AIM OF THE TASK: Only one portion of the data is to be written out: from the line bearing "Instruction: Open the" through the line bearing "Given: Toggle the green". Write it exactly as it appears.

EXERCISE DATA:

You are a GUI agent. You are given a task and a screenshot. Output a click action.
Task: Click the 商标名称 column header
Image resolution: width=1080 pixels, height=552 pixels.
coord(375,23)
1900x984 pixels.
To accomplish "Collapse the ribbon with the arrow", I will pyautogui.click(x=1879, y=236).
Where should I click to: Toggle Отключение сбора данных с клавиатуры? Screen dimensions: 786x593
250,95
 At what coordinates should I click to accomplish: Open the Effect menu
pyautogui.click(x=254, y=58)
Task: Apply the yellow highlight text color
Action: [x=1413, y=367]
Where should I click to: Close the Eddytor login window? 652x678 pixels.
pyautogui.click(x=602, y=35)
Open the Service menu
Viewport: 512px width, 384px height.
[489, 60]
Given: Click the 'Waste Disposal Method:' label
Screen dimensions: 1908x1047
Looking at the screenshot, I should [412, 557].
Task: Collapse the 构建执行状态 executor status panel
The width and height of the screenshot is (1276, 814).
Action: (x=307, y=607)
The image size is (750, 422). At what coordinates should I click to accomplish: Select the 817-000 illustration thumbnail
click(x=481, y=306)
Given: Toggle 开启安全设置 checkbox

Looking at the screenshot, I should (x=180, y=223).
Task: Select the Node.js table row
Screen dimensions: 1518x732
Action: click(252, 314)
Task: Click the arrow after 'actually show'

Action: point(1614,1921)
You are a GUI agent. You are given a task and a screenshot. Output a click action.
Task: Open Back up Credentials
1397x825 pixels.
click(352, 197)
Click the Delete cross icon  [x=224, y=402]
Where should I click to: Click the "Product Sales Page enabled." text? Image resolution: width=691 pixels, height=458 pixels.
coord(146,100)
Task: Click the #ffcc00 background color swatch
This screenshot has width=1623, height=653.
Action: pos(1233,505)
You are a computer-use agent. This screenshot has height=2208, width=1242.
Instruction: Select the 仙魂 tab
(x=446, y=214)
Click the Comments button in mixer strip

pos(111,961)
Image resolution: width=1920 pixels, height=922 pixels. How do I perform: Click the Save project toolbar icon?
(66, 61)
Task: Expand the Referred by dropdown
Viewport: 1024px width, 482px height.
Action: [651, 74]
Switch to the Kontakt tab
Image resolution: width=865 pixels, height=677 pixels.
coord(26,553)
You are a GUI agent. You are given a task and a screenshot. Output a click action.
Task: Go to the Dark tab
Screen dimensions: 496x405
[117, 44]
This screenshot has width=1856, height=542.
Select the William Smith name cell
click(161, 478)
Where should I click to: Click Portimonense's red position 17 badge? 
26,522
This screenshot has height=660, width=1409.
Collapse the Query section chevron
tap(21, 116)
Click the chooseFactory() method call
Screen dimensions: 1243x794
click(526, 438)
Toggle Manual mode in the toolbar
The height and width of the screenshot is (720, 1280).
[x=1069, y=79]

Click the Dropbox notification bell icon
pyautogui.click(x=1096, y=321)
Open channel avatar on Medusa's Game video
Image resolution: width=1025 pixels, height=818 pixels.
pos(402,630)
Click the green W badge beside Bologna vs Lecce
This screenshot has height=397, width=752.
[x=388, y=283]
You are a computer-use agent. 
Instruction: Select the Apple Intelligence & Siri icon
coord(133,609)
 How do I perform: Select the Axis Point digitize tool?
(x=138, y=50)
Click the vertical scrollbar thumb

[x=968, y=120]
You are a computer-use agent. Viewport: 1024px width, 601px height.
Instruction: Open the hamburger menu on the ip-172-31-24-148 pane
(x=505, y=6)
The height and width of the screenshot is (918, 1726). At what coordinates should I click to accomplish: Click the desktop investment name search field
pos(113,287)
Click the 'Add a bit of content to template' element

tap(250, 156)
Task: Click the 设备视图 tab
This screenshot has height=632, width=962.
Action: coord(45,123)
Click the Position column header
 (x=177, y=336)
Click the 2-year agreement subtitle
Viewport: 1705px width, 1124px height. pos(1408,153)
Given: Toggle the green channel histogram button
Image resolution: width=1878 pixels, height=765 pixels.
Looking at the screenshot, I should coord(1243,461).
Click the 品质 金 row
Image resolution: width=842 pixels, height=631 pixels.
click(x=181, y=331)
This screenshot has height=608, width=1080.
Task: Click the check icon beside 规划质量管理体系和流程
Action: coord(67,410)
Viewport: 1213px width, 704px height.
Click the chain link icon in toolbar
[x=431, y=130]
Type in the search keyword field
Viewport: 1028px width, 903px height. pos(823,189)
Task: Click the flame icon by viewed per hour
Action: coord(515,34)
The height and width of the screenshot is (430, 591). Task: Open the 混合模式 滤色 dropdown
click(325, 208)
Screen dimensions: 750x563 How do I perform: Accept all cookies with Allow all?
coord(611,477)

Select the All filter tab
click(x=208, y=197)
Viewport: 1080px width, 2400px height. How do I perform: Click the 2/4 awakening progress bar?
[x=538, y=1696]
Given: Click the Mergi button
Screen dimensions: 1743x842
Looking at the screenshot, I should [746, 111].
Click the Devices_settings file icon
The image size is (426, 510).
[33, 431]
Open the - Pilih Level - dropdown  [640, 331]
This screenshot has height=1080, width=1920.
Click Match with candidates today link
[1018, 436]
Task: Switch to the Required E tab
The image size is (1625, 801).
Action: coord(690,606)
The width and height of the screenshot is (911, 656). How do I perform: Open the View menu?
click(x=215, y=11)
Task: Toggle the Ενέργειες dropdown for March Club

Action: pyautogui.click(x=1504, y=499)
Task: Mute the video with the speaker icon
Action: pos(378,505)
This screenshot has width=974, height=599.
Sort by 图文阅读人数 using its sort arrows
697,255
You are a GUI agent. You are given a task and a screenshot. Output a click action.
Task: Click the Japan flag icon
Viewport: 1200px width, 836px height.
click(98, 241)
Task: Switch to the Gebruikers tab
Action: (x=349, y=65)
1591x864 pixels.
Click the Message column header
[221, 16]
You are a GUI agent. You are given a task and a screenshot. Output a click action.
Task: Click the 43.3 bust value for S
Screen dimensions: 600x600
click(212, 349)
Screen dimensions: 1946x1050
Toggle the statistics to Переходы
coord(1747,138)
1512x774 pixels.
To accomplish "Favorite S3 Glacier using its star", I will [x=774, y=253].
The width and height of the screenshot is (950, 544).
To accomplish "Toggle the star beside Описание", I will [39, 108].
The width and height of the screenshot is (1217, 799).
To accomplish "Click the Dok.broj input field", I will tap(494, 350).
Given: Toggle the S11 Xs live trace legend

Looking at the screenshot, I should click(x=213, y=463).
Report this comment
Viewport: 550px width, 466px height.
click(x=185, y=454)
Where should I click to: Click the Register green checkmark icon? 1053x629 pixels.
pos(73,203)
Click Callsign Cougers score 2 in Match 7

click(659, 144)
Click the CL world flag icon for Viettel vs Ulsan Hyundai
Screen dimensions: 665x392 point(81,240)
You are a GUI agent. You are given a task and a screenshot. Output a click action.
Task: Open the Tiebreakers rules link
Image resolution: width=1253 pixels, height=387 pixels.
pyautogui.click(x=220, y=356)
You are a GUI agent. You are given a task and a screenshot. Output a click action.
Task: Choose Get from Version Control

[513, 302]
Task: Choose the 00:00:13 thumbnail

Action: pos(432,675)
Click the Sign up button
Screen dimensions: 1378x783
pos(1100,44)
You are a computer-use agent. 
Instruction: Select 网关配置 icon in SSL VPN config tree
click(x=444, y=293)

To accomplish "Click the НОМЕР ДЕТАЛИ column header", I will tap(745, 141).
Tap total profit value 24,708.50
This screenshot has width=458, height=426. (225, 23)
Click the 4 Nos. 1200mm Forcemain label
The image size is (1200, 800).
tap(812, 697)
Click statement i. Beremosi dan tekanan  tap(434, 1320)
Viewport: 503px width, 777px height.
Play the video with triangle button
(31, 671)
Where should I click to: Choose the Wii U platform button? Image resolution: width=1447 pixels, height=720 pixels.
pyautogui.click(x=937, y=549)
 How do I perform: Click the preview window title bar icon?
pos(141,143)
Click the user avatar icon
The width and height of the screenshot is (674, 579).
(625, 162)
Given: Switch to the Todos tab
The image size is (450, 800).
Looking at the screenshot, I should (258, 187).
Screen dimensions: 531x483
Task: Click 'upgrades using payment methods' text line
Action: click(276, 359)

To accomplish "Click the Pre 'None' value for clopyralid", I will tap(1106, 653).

RESULT OF THIS EXERCISE:
Instruction: Open the hamburger menu on the ip-172-31-24-148 pane
(x=505, y=6)
The height and width of the screenshot is (918, 1726). At what coordinates should I click to accomplish: Click the desktop investment name search field
pos(113,287)
Click the 'Add a bit of content to template' element

tap(250, 156)
Task: Click the 设备视图 tab
This screenshot has height=632, width=962.
Action: coord(45,123)
Click the Position column header
 (x=177, y=336)
Click the 2-year agreement subtitle
Viewport: 1705px width, 1124px height. pos(1408,153)
Given: Toggle the green channel histogram button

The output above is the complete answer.